La situation des voies secondaires à libreville la capitale gabonaise reste à désirer. Le constat fait à travers les quelques tronçons parcourus est amer.

 

 

Le problème des routes avec leurs nids de poules viendrait une fois de plus remettre en cause le véritable rôle du ministère des infrastructures, des travaux publics  et de l’aménagement. Comment comprendre que la plus part des voies d’accès de la capitale gabonaise connaîtraient une dégradation très avancées. Le quartier gare routière, situer dans le deuxième arrondissement de la commune de libreville en fait largement état par la forte présence des nids de poule situer de part et d’autre de ce tronçon rendant la circulation des véhicules et même des piétons difficile. Le même scénario serait à coupé le souffle au  6è arrondissement de libreville  précisément à Nzeng- Ayong derrière le stade généralement appelé stade Eto’o. Dans cette portion de libreville, le parcours du gabonais serait un véritable cauchemar voir un casse- tête. La dégradation très avancée de cette voie de communication laisse sans mot .

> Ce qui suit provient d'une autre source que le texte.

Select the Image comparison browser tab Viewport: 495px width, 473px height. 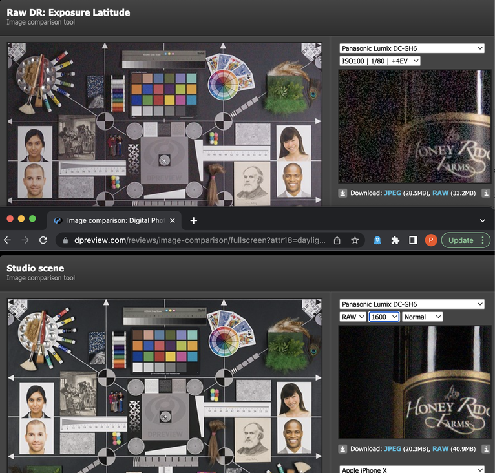(x=113, y=220)
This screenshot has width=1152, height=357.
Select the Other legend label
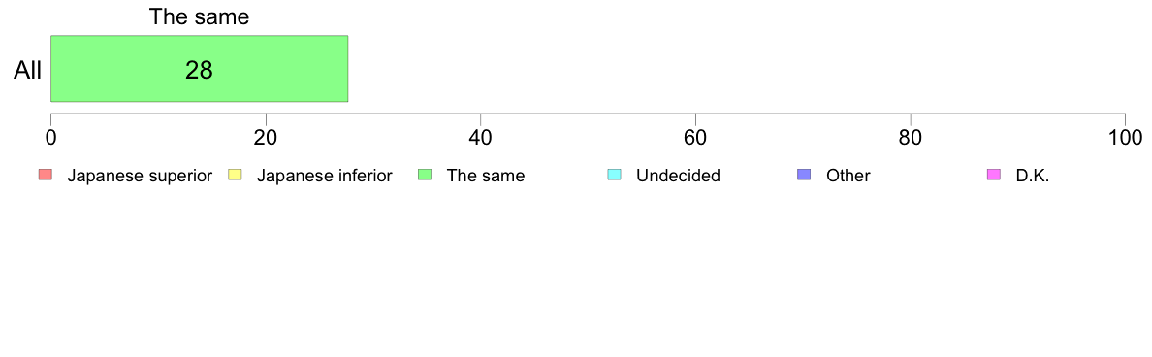point(848,176)
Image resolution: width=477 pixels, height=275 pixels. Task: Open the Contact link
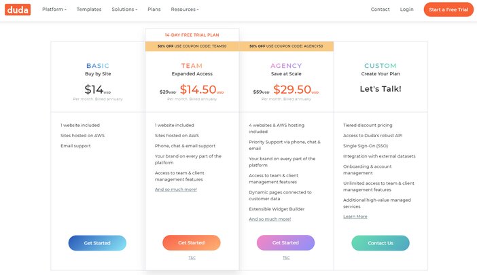click(x=380, y=10)
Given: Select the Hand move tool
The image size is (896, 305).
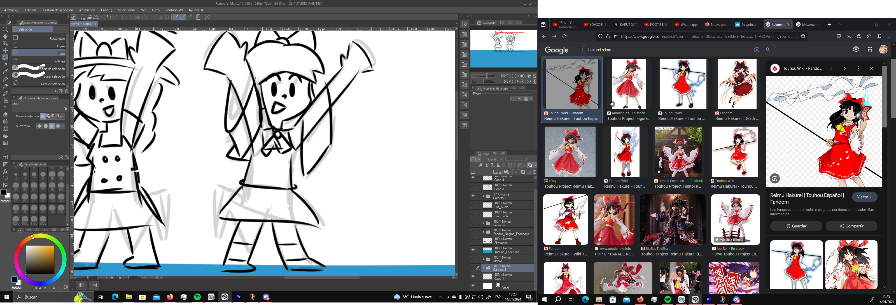Looking at the screenshot, I should 5,37.
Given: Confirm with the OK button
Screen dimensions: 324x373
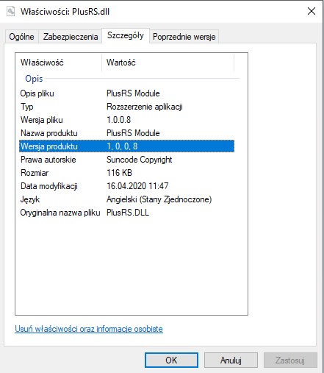Looking at the screenshot, I should click(x=171, y=360).
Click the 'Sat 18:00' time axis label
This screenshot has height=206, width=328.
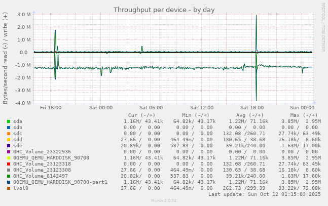click(252, 107)
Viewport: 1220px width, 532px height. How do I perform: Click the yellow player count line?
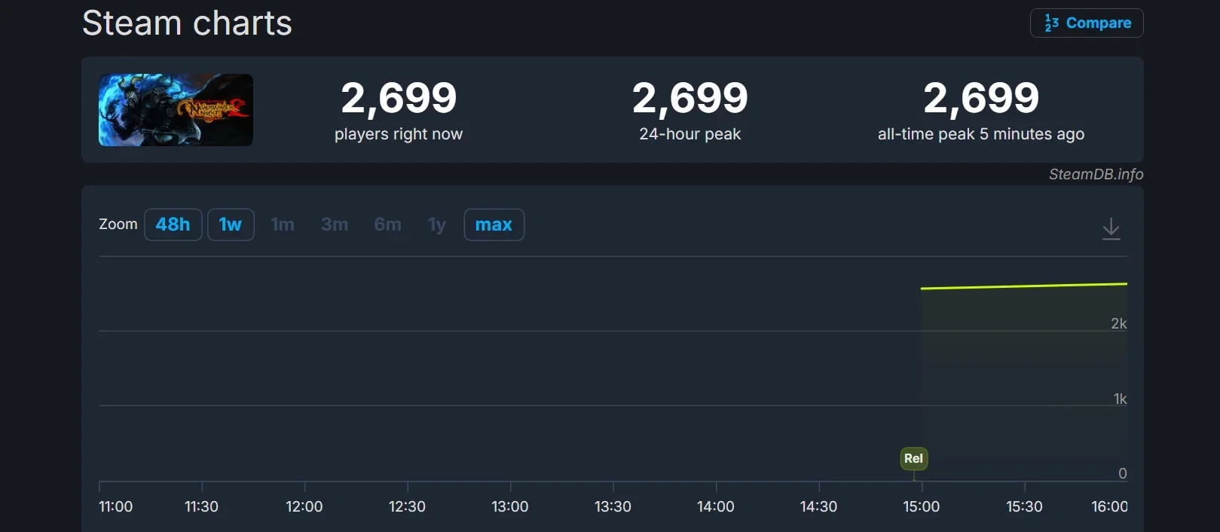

Nzeng – Ayong derrière le stade.

Ici, une gymnastique indescriptible semble être imposée surtout aux détenteurs des automobiles, qui selon eux n’ont pas d’autre choix. Non loin de là, se trouverait la marque déposée de l’entreprise en charge  de la collecte d’ ordures (Averda) , donc odeurs d’une part, eaux usée d’autre part, tel est parmi tant d’autre le mixage auquel serait confronté la population, les exposant ainsi à plusieurs cas de maladie. On ne le dira jamais assez, la route serait l’un des miroirs phare de la lecture d’un pays surtout lorsque ce dernier (comme la Gabon) à pour ambition de converger vert l’émergence.